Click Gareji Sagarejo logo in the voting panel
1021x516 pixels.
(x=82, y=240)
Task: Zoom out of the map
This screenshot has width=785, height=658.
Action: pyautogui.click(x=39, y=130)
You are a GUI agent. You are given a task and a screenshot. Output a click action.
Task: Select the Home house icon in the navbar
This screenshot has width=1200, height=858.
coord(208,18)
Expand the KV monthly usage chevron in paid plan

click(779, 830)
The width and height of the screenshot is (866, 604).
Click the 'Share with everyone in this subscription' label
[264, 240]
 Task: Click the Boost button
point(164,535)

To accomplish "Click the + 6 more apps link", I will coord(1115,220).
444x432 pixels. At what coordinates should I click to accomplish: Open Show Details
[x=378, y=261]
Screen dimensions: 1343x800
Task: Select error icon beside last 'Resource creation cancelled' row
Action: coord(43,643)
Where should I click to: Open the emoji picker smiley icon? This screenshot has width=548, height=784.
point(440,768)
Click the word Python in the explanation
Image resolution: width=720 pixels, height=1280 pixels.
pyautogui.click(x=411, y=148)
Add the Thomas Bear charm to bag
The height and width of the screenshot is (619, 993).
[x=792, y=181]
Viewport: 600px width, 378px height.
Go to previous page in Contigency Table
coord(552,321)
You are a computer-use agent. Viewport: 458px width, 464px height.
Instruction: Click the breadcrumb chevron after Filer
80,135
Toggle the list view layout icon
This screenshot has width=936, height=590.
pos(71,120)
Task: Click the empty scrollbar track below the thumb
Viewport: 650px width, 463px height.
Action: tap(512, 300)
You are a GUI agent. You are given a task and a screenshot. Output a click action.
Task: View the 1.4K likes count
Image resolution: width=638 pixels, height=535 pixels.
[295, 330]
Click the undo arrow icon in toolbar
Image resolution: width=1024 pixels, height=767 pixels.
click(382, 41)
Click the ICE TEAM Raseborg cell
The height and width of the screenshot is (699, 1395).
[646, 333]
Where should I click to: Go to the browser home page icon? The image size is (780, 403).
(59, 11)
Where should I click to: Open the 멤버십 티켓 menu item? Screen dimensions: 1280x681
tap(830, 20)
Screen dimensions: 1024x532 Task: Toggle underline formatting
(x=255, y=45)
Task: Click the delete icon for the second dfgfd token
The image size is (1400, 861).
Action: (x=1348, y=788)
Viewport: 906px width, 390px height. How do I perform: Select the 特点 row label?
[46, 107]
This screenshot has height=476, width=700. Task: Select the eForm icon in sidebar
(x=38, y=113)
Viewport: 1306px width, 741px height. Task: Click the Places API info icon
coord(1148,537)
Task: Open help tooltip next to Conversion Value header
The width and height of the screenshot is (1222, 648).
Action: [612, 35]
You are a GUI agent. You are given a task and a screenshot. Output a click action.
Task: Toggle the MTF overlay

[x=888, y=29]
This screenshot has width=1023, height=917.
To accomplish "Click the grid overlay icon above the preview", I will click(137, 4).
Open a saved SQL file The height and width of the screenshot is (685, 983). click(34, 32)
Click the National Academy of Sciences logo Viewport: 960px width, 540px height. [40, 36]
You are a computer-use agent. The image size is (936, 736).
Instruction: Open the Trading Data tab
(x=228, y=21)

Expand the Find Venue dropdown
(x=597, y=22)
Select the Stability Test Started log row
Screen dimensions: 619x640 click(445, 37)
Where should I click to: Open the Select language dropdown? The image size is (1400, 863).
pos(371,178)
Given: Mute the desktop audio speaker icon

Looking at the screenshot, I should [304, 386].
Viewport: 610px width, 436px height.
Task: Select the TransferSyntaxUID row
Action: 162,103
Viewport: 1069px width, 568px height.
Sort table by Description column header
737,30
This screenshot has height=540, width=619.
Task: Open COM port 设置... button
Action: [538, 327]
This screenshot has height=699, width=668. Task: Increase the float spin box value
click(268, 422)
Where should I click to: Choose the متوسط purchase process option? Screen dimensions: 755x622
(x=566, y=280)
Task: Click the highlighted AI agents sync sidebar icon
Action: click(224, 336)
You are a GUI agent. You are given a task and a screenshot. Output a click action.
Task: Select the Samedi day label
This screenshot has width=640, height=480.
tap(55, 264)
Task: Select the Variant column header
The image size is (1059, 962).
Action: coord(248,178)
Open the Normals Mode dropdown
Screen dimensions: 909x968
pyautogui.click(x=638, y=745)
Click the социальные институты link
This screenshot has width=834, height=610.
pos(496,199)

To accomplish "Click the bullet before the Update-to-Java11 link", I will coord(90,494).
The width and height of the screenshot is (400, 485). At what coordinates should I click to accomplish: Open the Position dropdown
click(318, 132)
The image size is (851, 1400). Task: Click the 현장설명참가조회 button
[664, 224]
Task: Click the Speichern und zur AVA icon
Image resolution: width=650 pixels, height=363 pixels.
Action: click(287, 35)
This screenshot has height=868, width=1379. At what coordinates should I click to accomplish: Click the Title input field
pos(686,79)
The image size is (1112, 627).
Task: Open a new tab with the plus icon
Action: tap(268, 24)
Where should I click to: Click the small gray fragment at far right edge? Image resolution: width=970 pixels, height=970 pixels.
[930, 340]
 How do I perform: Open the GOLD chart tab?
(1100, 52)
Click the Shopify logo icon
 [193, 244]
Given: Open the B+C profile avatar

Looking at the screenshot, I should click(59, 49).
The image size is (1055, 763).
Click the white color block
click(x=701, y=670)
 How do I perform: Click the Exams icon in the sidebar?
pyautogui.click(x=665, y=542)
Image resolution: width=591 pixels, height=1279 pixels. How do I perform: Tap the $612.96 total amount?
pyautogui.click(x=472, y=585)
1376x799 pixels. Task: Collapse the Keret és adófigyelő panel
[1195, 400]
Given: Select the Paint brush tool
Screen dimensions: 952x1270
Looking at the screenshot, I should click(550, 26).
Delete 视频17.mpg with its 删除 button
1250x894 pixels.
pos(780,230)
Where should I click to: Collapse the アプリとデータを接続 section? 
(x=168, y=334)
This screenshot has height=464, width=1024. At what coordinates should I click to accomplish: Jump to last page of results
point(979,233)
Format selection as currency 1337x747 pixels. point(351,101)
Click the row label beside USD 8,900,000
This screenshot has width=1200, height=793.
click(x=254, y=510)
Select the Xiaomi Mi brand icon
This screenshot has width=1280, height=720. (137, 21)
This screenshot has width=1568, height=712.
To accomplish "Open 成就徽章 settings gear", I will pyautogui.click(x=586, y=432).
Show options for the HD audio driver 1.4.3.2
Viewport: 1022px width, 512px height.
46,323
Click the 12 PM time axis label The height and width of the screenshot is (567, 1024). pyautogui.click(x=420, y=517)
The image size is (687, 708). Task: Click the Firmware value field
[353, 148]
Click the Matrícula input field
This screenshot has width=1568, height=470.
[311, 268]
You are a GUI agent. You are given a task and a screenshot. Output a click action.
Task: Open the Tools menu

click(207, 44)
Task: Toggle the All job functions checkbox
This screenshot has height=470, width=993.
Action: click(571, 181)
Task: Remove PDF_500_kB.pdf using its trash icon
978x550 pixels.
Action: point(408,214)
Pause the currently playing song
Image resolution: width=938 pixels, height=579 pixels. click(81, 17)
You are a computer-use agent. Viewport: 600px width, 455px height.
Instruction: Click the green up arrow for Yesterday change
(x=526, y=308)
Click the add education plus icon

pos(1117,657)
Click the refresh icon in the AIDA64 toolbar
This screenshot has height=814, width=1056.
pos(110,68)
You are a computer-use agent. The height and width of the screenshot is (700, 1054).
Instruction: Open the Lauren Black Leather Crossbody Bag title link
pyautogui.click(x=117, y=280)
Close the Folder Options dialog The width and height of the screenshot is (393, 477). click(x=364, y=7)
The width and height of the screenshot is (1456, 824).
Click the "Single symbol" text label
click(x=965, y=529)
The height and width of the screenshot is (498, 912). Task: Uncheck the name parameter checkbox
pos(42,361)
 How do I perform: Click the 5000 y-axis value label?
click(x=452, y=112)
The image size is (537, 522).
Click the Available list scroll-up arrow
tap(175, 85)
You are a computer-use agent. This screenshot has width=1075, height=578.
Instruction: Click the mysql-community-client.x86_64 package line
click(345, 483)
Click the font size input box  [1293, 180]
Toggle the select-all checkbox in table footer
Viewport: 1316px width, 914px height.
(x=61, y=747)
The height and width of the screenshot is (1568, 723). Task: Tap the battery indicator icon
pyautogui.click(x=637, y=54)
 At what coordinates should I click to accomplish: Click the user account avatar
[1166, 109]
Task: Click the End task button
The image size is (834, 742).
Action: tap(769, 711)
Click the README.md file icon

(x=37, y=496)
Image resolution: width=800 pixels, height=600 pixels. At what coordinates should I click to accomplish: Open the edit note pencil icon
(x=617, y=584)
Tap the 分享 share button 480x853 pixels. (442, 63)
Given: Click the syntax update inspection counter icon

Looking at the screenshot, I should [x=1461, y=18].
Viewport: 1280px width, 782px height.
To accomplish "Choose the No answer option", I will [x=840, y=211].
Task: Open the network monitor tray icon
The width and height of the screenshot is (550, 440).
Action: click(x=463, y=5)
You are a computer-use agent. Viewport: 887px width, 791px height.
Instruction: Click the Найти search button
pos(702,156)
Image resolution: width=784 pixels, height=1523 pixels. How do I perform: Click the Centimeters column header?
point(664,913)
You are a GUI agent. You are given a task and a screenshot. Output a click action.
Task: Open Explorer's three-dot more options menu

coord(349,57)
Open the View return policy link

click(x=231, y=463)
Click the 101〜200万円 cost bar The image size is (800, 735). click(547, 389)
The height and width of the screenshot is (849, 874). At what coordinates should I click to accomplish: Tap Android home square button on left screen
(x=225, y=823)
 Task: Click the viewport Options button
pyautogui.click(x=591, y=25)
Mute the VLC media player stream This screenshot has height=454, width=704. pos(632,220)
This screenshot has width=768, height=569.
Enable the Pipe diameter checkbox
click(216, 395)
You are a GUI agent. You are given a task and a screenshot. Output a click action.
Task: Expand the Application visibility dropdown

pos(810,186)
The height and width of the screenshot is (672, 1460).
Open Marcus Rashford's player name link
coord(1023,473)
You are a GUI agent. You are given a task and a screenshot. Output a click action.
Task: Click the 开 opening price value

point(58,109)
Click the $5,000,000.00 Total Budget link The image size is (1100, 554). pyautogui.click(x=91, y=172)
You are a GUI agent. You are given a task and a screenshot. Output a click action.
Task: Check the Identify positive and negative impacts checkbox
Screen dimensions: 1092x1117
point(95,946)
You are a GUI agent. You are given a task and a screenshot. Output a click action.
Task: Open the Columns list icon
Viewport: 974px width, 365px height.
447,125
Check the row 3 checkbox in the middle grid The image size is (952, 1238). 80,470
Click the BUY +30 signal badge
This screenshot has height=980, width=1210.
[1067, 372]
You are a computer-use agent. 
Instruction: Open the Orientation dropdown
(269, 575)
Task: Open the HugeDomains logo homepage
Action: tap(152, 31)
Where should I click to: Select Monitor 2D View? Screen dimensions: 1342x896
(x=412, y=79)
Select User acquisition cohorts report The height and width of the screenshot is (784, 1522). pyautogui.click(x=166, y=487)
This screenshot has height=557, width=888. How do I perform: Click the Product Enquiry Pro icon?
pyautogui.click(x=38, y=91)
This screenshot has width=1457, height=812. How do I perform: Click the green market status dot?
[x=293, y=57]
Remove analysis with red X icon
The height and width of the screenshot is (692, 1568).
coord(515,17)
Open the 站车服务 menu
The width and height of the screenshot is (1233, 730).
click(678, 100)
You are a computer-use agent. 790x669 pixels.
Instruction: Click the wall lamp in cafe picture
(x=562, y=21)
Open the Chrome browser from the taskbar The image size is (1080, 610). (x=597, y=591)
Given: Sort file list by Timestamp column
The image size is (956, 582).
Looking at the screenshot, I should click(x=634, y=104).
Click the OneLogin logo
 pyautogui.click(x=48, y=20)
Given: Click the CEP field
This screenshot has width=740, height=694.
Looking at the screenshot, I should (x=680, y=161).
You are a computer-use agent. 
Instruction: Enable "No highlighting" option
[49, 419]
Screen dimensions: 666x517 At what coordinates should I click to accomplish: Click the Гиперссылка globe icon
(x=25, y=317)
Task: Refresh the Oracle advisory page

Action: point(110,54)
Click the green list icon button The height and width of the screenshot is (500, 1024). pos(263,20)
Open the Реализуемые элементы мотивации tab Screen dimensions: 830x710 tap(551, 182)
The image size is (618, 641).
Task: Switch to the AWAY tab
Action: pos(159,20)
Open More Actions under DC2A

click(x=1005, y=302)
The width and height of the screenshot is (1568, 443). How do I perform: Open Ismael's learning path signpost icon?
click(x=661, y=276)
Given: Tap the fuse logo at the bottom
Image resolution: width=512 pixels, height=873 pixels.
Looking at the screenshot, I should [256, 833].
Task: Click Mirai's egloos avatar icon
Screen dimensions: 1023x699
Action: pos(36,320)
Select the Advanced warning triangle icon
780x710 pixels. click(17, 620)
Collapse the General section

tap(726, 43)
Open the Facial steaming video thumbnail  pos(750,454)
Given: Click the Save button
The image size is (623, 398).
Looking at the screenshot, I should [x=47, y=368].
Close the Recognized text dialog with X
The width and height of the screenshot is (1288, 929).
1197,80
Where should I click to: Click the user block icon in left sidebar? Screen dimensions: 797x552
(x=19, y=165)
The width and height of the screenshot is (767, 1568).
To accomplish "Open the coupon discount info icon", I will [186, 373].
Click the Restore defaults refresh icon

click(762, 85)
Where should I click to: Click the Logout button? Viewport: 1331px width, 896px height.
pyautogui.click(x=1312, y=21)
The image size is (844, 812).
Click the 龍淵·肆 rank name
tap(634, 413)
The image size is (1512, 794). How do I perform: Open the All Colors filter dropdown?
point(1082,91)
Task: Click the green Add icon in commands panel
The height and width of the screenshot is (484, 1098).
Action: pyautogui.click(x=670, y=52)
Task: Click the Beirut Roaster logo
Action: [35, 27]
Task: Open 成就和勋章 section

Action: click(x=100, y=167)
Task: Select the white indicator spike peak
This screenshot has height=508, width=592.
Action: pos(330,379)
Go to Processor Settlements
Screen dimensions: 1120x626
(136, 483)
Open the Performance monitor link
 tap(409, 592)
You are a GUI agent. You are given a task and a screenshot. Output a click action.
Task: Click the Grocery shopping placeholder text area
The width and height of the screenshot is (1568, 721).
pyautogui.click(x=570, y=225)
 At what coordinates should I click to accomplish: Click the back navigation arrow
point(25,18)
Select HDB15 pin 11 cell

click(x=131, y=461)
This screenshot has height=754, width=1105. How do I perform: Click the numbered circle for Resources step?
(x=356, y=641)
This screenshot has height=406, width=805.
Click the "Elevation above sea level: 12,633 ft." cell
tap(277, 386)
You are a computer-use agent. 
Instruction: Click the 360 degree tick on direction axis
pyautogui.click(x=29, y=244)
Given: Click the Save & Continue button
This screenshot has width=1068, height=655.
====================
YOUR OBJECTIVE
Within the listing above, find every line containing the string "Remove" and return it.

YOUR RESPONSE
Task: Remove PDF_500_kB.pdf using its trash icon
Remove analysis with red X icon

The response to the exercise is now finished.